The Beltran Leyva gang started to split apart in late 2009, when one brother, Arturo, who took over for Alfredo, was shot dead by Mexican marines and another brother, Carlos, was detained two weeks later. Another brother, Hector, was arrested in San Miguel de Allende in October.

Guzman is currently in Mexican custody, though the government has expressed willingness to extradite him to the U.S., where he faces multiple indictments.

Beltran Leyva former position as a trusted ally almost certainly means he has a wealth of information about the inner workings of one of Mexico's most powerful drug cartels. But Beltran Leyva's guilty plea to the indictment does not entail cooperation with the government, a Justice Department spokesman said.

Michael Vigil, a former chief of international operations for the Drug Enforcement Administration, said recently that at one time Beltran Leyva handled logistics and bribery payments to public officials for the Sinaloa Carteland he and his brothers helped the cartel expand the territory it controlled.

"He was one of the architects for the construction of the Sinaloa Cartel," Vigil said.
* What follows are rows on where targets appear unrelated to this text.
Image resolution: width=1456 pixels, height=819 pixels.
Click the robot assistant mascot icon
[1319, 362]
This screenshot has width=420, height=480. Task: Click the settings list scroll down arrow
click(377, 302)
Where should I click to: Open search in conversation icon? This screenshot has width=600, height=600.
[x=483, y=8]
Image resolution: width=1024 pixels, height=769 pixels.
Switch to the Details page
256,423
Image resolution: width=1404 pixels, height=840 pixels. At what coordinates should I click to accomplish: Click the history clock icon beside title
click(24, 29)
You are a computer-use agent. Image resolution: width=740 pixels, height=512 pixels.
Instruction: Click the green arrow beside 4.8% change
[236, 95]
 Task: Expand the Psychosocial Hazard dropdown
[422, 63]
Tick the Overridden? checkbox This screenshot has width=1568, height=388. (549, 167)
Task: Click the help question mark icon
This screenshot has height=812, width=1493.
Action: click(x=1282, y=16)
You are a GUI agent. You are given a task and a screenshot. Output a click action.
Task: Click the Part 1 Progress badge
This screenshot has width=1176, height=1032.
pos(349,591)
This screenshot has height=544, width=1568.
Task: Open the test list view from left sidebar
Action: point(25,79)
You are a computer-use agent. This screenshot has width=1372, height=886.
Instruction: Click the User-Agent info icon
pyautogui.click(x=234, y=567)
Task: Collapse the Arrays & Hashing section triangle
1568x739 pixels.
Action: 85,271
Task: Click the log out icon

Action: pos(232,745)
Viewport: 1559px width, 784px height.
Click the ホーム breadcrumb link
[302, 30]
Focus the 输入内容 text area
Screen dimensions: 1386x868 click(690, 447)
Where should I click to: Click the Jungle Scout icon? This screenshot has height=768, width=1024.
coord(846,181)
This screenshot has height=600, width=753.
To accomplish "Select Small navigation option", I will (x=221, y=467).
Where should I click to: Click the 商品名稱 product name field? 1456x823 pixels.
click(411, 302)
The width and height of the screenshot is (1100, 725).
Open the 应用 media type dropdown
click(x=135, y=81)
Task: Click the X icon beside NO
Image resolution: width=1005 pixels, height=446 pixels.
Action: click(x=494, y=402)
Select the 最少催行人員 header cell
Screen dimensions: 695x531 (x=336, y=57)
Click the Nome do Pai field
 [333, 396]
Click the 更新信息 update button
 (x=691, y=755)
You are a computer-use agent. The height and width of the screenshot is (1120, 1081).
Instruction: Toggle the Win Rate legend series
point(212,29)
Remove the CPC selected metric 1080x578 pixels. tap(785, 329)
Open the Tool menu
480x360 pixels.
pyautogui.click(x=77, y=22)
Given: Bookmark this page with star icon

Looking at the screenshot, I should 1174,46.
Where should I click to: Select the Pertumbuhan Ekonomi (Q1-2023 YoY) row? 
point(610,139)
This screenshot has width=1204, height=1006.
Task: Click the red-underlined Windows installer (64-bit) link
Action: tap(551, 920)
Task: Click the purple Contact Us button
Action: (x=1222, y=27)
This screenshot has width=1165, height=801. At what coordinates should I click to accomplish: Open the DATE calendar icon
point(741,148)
He added that after his family's split with Guzman and the Sinaloa Cartel, they aligned themselves with former rivals from the JuarezCartel and eventually Los Zetas, a ruthless gang that once served as the enforcement arm for the Gulf Cartel. Those relationships may also make him a valuable witness in other pending cases.

"He can definitely provide the blue print for significantly impacting a lot of the cartels, to include Sinaloa," Vigil said.

Even without Beltran Leyva's cooperation, federal prosecutors have already secured multiple indictments against Guzman dating to the early 1990s and have evidence compiled from lower-ranking cartel associates and wire taps.